An exact transcription is needed, beginning at the line with "Where should I" and ending at the last line of the listing, with pictures left out and nothing else added.
##### INPUT RECORDS
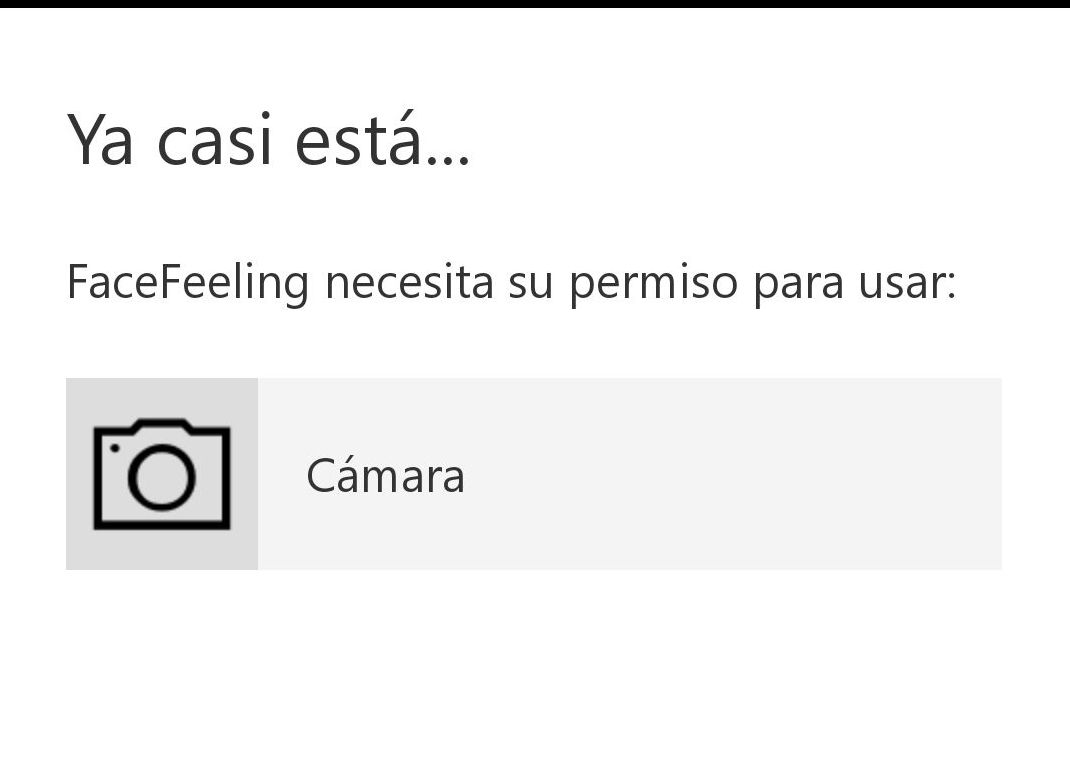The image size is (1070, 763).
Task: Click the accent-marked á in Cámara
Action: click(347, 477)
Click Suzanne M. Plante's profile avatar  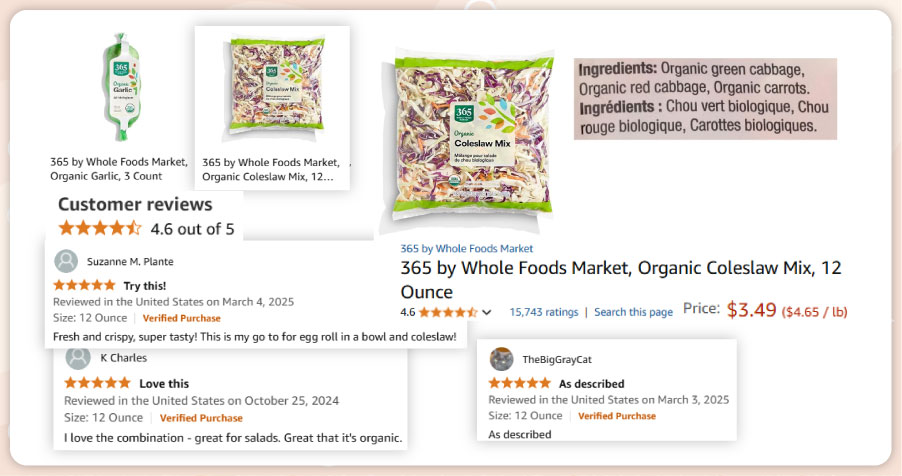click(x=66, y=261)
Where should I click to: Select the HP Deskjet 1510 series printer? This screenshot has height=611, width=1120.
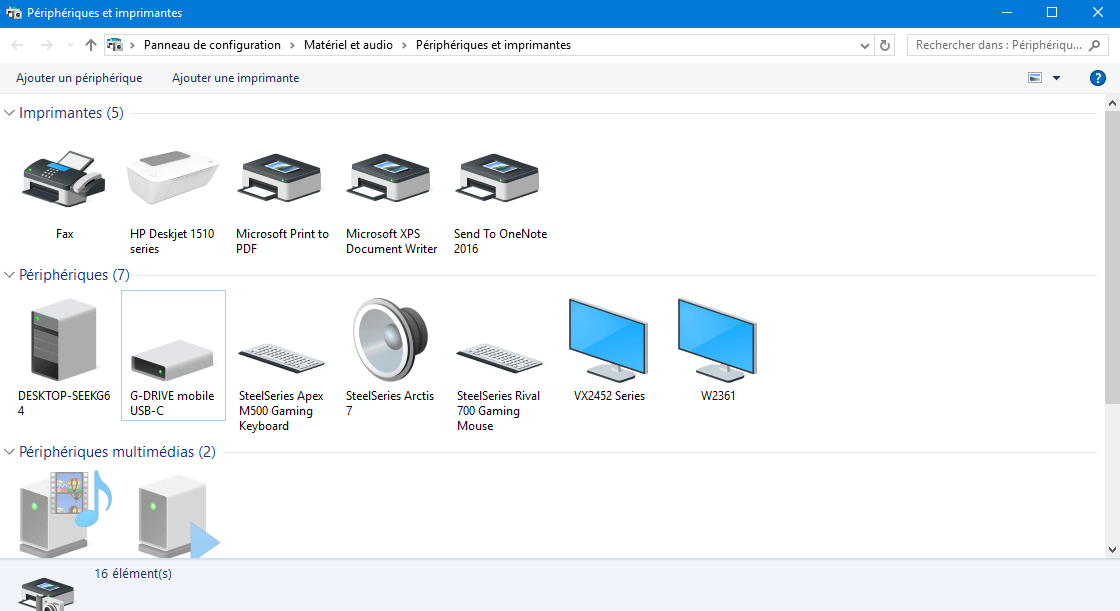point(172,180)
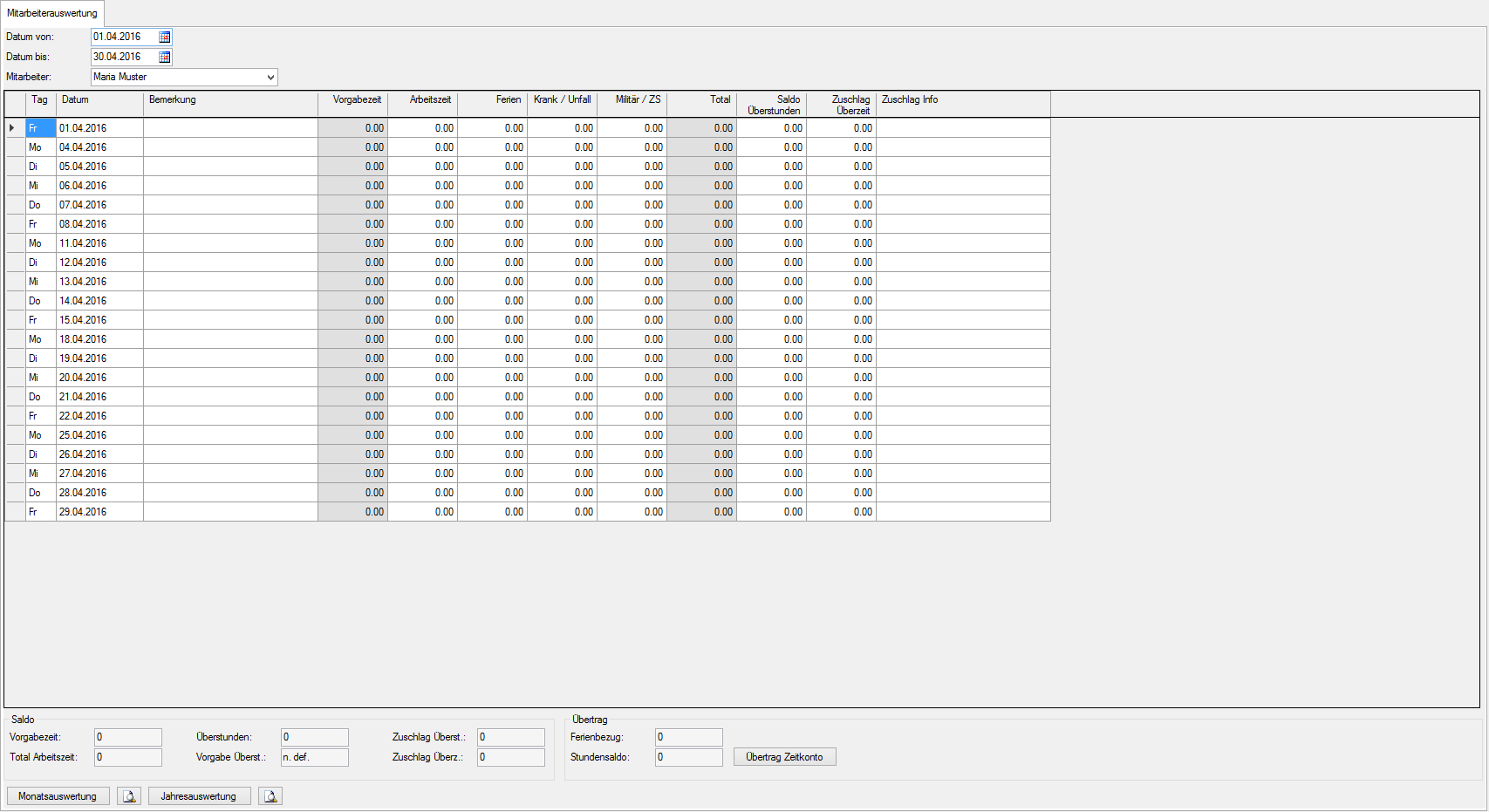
##########
YOUR SOLUTION:
Where should I click to: Select the HP Deskjet 1510 series printer? This screenshot has height=611, width=1120.
point(172,180)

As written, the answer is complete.